My group was led by Johnny Ong who's quite a snazzy dancer, though he only got a momentary chance to show of those skills. It's not any easy task to silently shepherd a dozen or so strangers through the busy crowds, timing your journey so that you happen to reach the right place at the right time, ensuring your charges are placed so that they can catch the action at each location, judging and controlling traffic to cross busy roads and making sure you haven't lost anyone. Writer Justin Young and director Suzanne Gorman have done an excellent job in working out the logistics of this piece with the lantern bearers as a key piece in the pattern, making each group into a festive procession which criss-crosses with other groups at various points on the journey so that participants feel even more part of something going on.

Johnny is one of two dozen non-professional members of the cast, volunteers from the Chinese community, who join the main actors. Gorman and her casting director have found some naturals and got fine performances out of them: it is not easy, even for a pro, to act in close proximity and exposed to ordinary passers-by as well as the audience aware that it's a play, but they carry it off.

First we meet Sammy Yip (Ping Ping Wong) and her friends: a slightly OTT but very funny Eddie (CG So) who is teasing fruit-seller karaoke king Lee (Lap Kung Chan) that he's a banana -- Chinese on the outside, European on the inside - and we are already into the cultural dilemma of the BBCs (British-born Chinese). Sammy wants to be a singer and sees no way to break into the music business here. Her sister may have got a law degree from the LSE but how often do you see Chinese singers on UK TV? She is all set to fly of to Beijing where she thinks her new DJ boyfriend is going to help her cut an album, though she's not told her family anything about it.

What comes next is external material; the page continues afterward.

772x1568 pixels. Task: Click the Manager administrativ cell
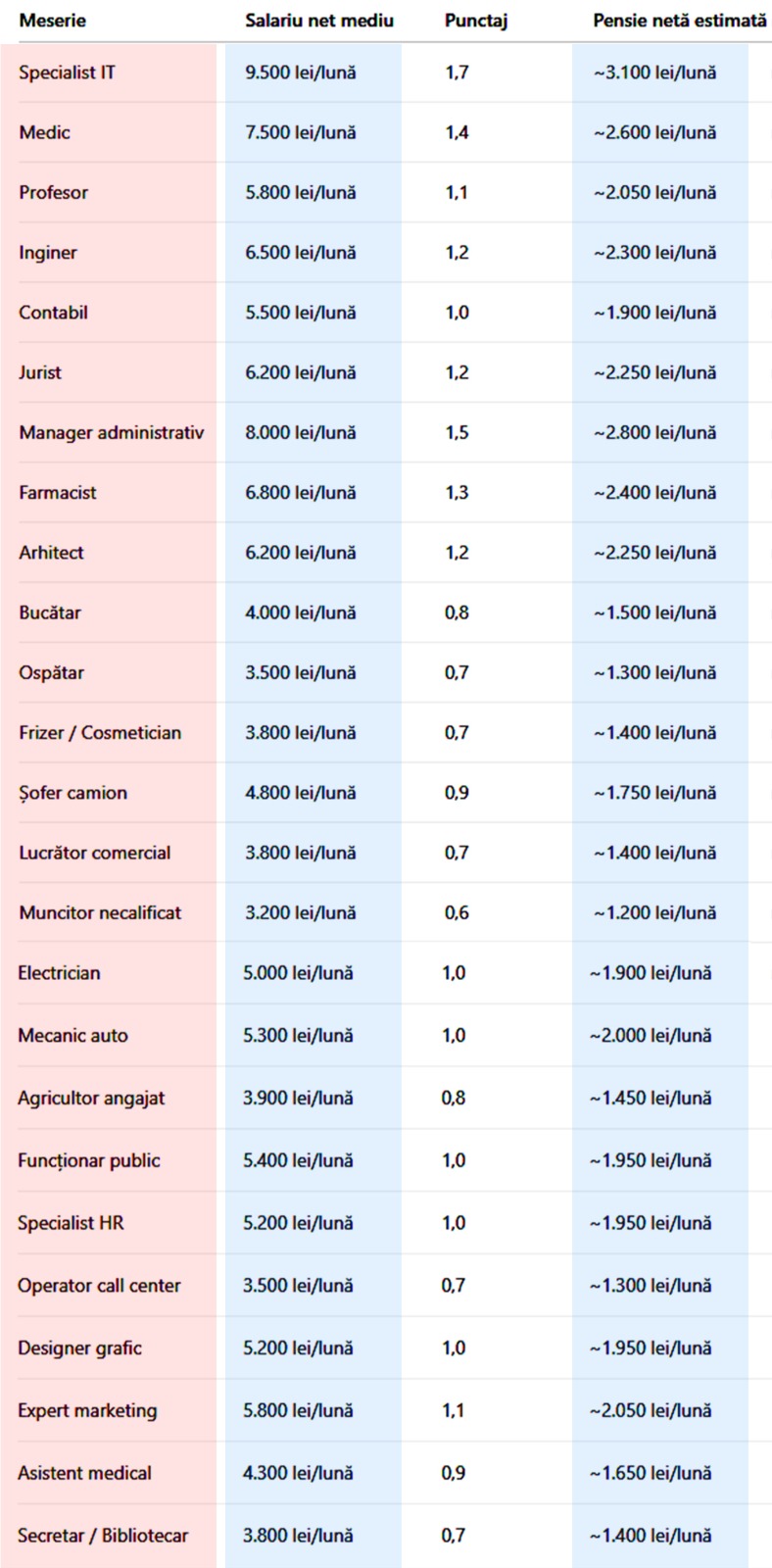coord(111,432)
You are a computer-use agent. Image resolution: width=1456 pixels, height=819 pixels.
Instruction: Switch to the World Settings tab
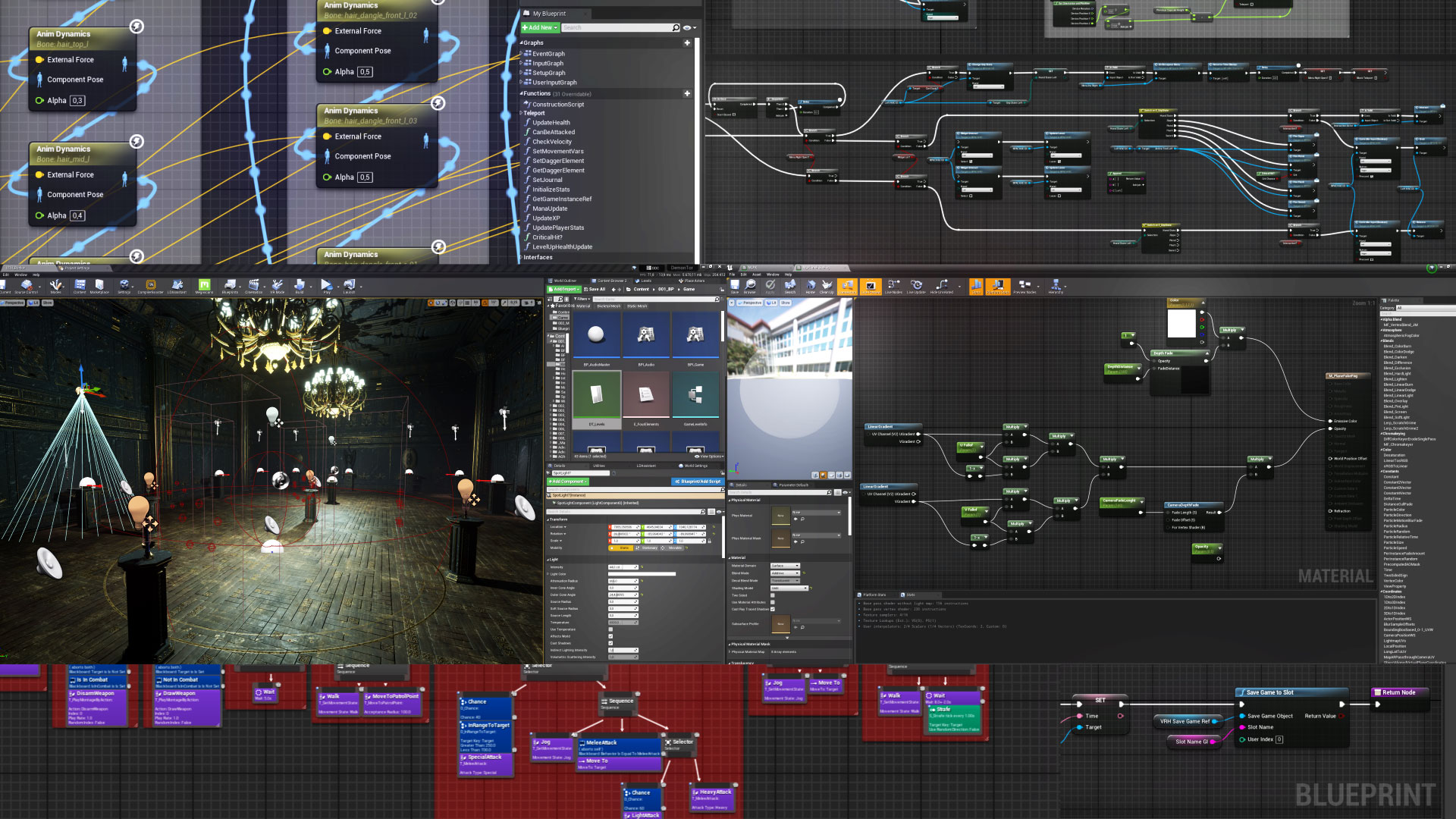point(695,466)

Then we come across a little boy (Linus Leung - though there will be little girls at some performances) who has lost his pet rabbit. Mom (Carol Wong) is taking him in search of it and handing out sheets with its picture and her mobile number. There's an old lady, Mrs Tse, among the people they approach. When the lad tells her that he is English she reminds them that it's Moon Festival, so we are on to another of this show's themes. Around the corner Mrs Tse encounters Arthur, another overseas-born Chinese, and together they concoct a plan to have a traditional Moon Festival party when everyone remembers their ancestors. 'We'll have our own rebellion,' says Arthur (Ozzie Yue), for one of the things the Moon Festival celebrates is when the Chinese rebelled against Mongol rulers who had occupied the country.

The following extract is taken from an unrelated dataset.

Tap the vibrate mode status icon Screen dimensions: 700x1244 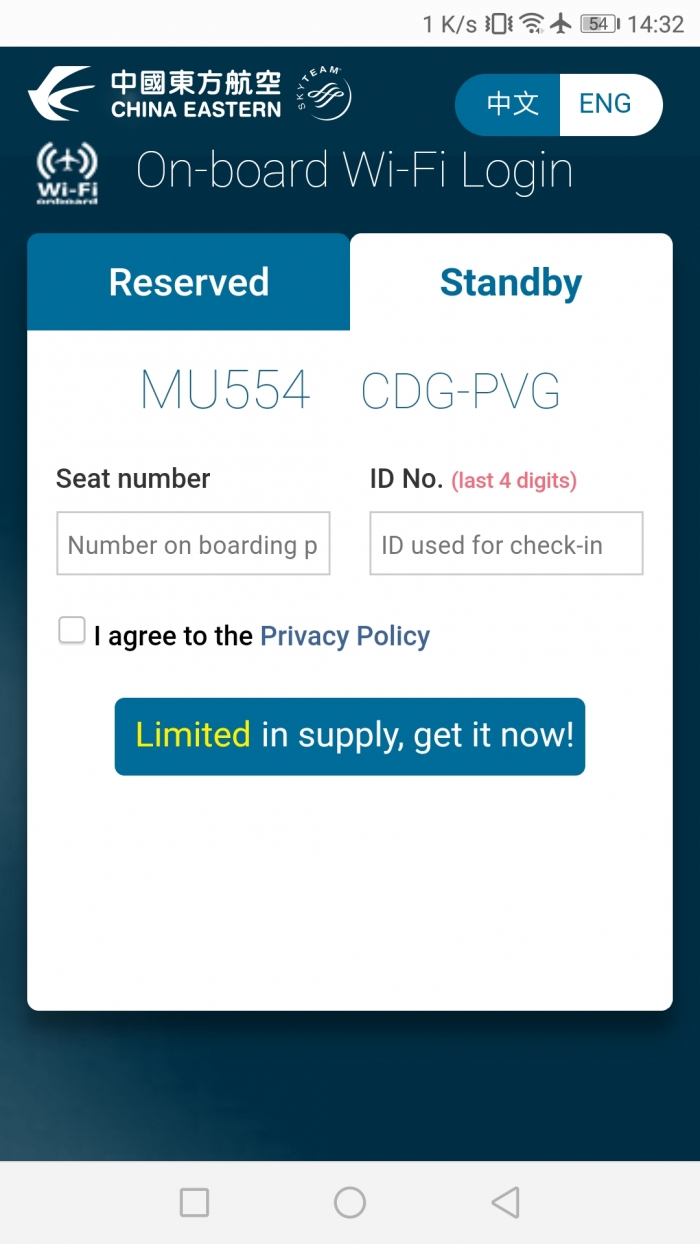(497, 24)
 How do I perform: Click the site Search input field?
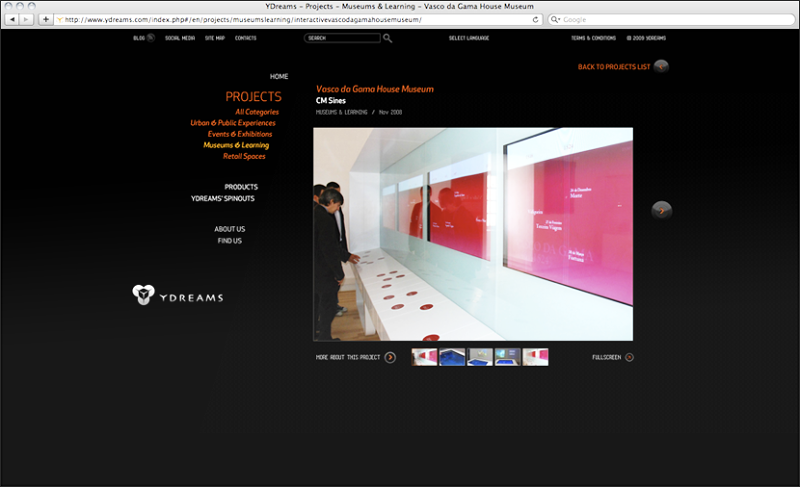[x=343, y=38]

Over in Chinatown we encounter cheating DJ Howard (Jonathan Tsang) and his accomplice (David Wong) and that fight I mentioned, and then catch-up with Mrs Tse and Arthur, self-styled silver-surfer who's been trying to give away mooncakes that he has made with invitations to her party tucked inside them. A party that, of course, everyone gets to go to and where the many strands of this story all come together.

Moonwalking touches on some serious issues but it is often very funny. One string of the plot is about a waite, Ming (Jason Chan), an un-employed actor, or perhaps just wannabe actor dreaming of playing in West End musicals. He's walked out after an argument with his boss about Andrew Lloyd Webber walked out and closed the restaurant - his boss being a guy (Li wing Hong) we have earlier seen touting for custom in Gerrard Street. An encounter with Jessica (Wendy Kweh), Sammy's sister leads to Ming pretending to be her lawyer boyfriend Joe, whom she daren't introduce to her family because they'll be horrified that he's a gwailo (the impolite word for a European). In fact we've already met the real Joe (Simon Edwards) without knowing it.

One of the delights of this piece is Pik-sen Lim as Mrs Tse. She captures exactly that true-to-life mixture of an older generation trying to impose its values and a lovable grandmother who is not as blinkered as youngsters think. While appearing completely natural she effortlesly commands her audience. She sets an example to her colleagues, but they are not far behind her. On the journey around the streets you begin to notice things like some of the character on their mobiles, are they inviting friends to the party? The life of the street begins to become part of the play for this is a story about the people all around you, and at the final party you learn more about the legends behind the celebration

The whole run was sold out, when I began to write this but now the theatre has managed to create a few more places so if you are very fast tickets may still be available.